Euroschool 2026 a Molino Silla con un messaggio di speranza e legalità

Le assessore Laudadio e Salinetti celebrano il successo della trentesima edizione dedicata alla formazione civica dei giovani

TERNI – Si è conclusa ieri l’esperienza di Euroschool 2026 presso la Comunità Incontro di Amelia. La manifestazione, giunta alla sua trentesima edizione, ha trasformato Molino Silla in un centro di aggregazione per 400 ragazzi provenienti da tutta Italia. Le assessore alla Scuola Tiziana Laudadio e al Welfare Alessandra Salinetti hanno preso parte all’iniziativa sottolineando l’importanza di un percorso che educa i giovani non solo sotto il profilo culturale, ma anche sociale e civico. Fino alla giornata di ieri, numerosi istituti scolastici, band, gruppi musicali e scuole di danza hanno animato gli spazi della Comunità. I partecipanti si sono confrontati su temi di stretta attualità come il bullismo, la legalità, l’intelligenza artificiale e l’educazione alimentare. L’evento, che gode dell’alto patrocinio del Parlamento europeo, ha alternato momenti formativi a spazi di svago collettivo. Il programma ha offerto masterclass, proiezioni di cortometraggi, concerti e performance coreutiche, mentre i più piccoli hanno potuto esplorare lo zoo e i giardini terapeutici della struttura.
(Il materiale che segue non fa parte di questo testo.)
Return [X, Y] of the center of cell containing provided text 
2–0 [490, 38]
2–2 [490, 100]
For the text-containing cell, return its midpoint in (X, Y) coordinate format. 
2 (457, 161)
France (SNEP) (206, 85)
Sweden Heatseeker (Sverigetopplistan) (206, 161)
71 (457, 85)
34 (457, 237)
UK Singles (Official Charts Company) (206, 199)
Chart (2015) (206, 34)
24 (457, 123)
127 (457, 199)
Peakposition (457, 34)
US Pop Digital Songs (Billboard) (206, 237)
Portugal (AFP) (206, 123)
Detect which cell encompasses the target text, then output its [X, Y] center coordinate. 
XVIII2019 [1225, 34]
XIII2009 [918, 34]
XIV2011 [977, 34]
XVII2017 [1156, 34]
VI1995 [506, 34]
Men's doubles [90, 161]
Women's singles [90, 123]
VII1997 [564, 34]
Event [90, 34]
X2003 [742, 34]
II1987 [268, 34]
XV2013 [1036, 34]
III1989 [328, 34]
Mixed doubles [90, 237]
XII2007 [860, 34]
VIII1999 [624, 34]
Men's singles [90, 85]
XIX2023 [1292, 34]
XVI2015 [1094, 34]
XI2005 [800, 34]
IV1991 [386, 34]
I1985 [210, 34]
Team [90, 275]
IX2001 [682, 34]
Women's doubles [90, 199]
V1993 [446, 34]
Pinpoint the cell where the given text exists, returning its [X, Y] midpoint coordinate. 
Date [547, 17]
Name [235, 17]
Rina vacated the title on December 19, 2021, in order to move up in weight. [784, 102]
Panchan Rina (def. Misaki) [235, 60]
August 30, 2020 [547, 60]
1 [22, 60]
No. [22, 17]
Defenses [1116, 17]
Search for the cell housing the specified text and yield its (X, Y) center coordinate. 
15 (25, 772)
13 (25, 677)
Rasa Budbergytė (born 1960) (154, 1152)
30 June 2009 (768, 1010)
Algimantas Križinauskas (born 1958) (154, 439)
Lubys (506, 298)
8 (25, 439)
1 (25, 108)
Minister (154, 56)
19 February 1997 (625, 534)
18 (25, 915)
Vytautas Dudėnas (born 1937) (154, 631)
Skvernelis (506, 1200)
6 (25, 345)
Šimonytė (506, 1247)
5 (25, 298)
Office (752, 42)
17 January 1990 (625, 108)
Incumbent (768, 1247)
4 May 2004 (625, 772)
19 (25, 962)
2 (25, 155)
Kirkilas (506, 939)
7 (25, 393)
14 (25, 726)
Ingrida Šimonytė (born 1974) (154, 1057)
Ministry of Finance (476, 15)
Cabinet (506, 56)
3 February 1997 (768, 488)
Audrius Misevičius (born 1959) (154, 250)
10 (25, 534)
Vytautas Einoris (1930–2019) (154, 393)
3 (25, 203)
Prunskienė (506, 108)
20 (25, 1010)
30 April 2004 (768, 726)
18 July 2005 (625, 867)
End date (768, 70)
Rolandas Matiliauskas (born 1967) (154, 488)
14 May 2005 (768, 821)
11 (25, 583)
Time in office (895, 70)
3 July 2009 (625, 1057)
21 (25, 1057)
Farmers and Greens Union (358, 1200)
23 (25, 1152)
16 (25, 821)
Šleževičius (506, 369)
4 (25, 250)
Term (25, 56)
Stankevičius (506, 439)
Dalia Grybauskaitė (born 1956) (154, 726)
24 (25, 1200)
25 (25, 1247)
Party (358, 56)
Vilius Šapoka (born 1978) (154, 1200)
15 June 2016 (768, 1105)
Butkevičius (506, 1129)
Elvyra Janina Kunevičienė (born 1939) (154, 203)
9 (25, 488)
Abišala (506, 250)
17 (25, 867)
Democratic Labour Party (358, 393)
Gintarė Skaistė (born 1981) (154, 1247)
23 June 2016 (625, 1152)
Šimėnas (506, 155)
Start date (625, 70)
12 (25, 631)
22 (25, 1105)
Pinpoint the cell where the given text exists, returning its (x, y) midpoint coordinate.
Le assessore hanno espresso grande soddisfazione per l’adesione a questo meeting che permette ai ragazzi di esprimersi in un luogo simbolo di rinascita. «Una iniziativa per una scuola formativa non solo a livello culturale ma anche sociale e civico» hanno dichiarato Laudadio e Salinetti durante la permanenza a Molino Silla. Le rappresentanti istituzionali hanno ribadito il valore del confronto diretto con le nuove generazioni in un contesto dall’alto valore emotivo. L’obiettivo centrale della partecipazione è stato il rinnovo dell’impegno nel contrasto alle dipendenze. «Abbiamo voluto aderire a questa quattro giorni perchè è un meeting che dà davvero voce ai ragazzi. Centinaia di partecipanti in una realtà simbolo della rinascita e della speranza, dal forte impatto emotivo che sa suscitare» hanno aggiunto le assessore. La manifestazione ha rappresentato un’occasione fondamentale per promuovere stili di vita sani e consapevoli, sensibilizzando i giovani sui rischi legati alle dipendenze da sostanze e a quelle comportamentali.

La chiusura dell’evento segna un punto fermo nella missione di protezione e dialogo con i ragazzi. «Felici di partecipare ad Euroschool 2026 per rinnovare l’impegno nel contrasto alle dipendenze e per promuovere uno stile di vita sano e consapevole. L’obiettivo è chiaro: sensibilizzare le nuove generazioni e i soggetti più vulnerabili sui rischi legati alle dipendenze, siano esse da sostanze o di tipo comportamentale. Euroschool rappresenta un momento di dialogo imprescindibile. Affermare il valore di uno stile di vita sano è il primo passo per proteggere il futuro dei nostri ragazzi e delle nostre ragazze» hanno concluso Laudadio e Salinetti a margine della chiusura della trentesima edizione.